In the trade, the current Bordeaux story is the en primeur selling of the 2002 vintage. En primeur means you pay now, while the wine is still in the casks, and receive delivery once it has been bottled - usually in about 18 to 24 months. Now, the 2002 vintage is being described as "for drinking rather than collecting" - a euphemism for quality that won't command outrageous prices. The Bordelais had it great in 2000, a vintage which allowed them to charge what they liked en primeur. With 2002, the selling is more difficult: it's not a great vintage. But there's an adage that there are no bad vintages, only bad wines. Jancis Robinson sums up 2002: "The best wines have great structure, sufficient sumptuousness to counterbalance that streak of acidity, a real sense of terroir and potential to age well... The worst wines... recall the olden days of wines which have tartness and rather unripe tannins but not enough fruit in the middle to distract from these disadvantages." (You can read more on the "Purple Pages" of www. jancisrobinson.com for £49 a year.)

Fancy getting your hands on some claret? Shop around at good UK merchants specialising in selling en primeur. I've long admired Lea & Sandeman (020 7244 0522). En primeur selling represents a tiny percentage of its business, so it has "the luxury of being able to tell our customers... what we really think". If you fancy your chances on-line, www.millesima.com offers a large selection and sensible advice. Take a look: prices for 2002 are down on last year's.

But for ordinary wine drinkers who want bottles here and now, there's equally good news. The 2000 vintage is clumping its way into UK retailers, along with good examples from 1998, 1999 and 2001, so there's reason to abandon the normal suspicion of cheap French reds. Nearly every claret I've tasted from the 2000 vintage is far better than it ought to be, due to the overall ripeness of the year, and this includes some humble-ish supermarket bottles. Better still is a good selection of petits châteaux from Berry Bros & Rudd (0870 900 4300), all of millennial vintage. And good wines from the 1999 vintage are starting to come out of the woodwork, often perfectly ready for drinking now.

> WRITTEN TASK:
Please answer these questions from the Bordeaux text:
1. When buying en primeur, how long after paying does delivery usually come?
2. Which website is said to offer a large selection and sensible advice?
3. Which merchant has a good selection of petits châteaux, all of millennial vintage?
Rely on the Bordeaux text alone for what comes next.

> SUPPLIED MATERIAL:

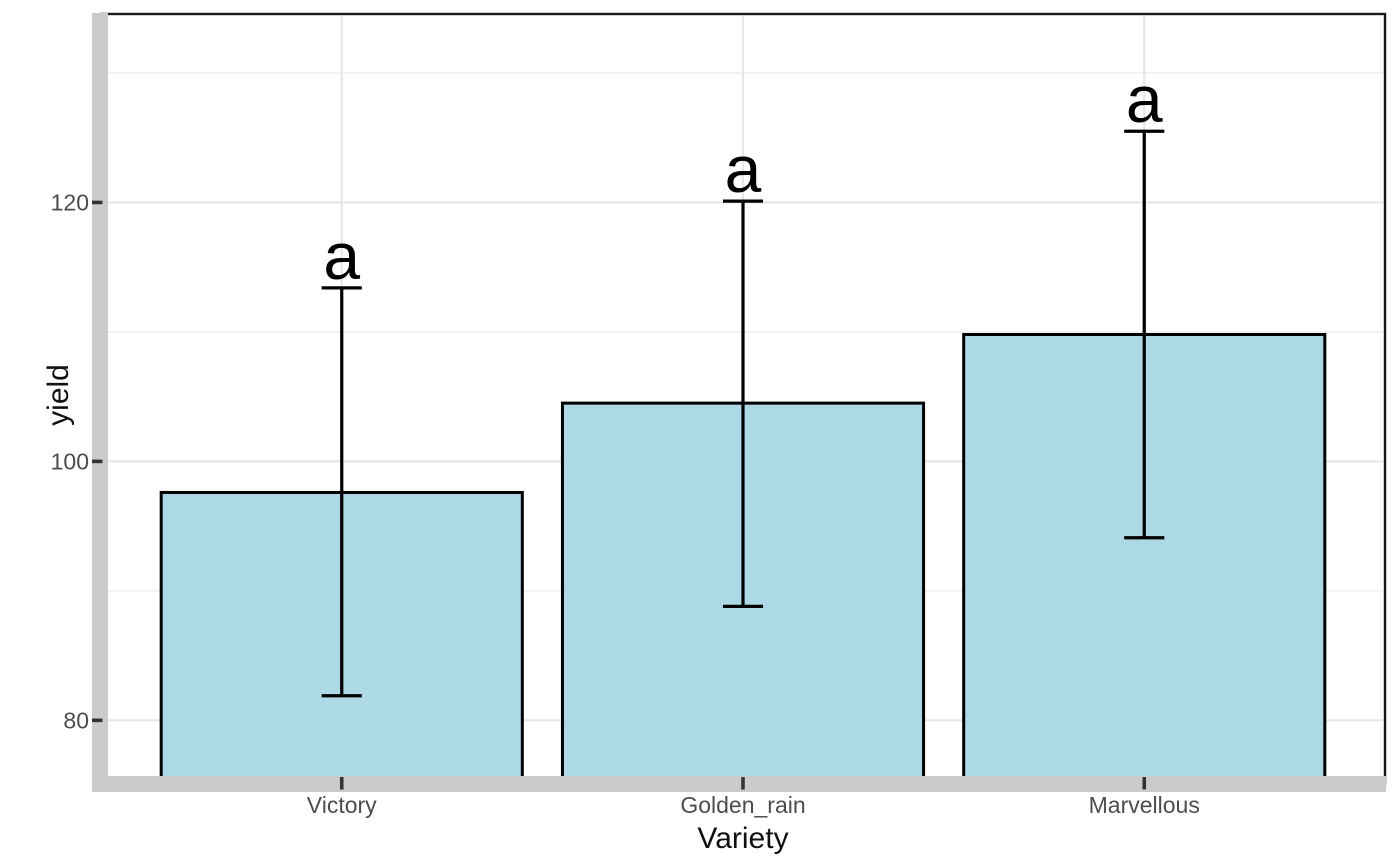  I want to click on x-tick-label-victory: Victory, so click(342, 805).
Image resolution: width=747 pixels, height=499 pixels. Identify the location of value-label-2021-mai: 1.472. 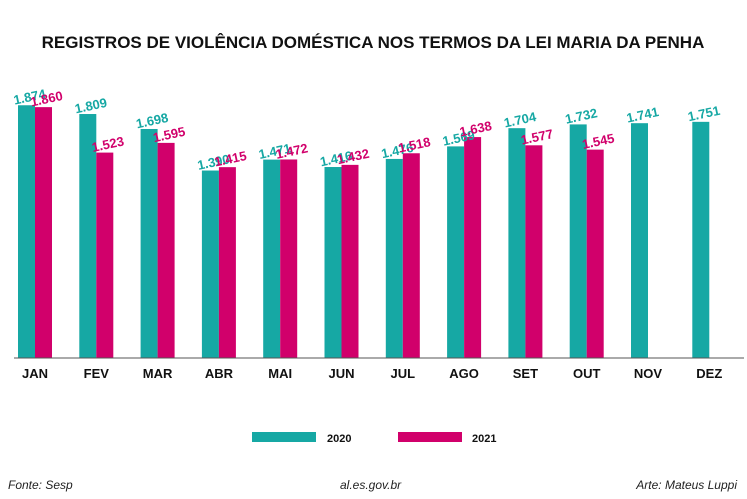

> EXERCISE ANSWER:
1. Usually in about 18 to 24 months, once the wine has been bottled.
2. www.millesima.com
3. Berry Bros & Rudd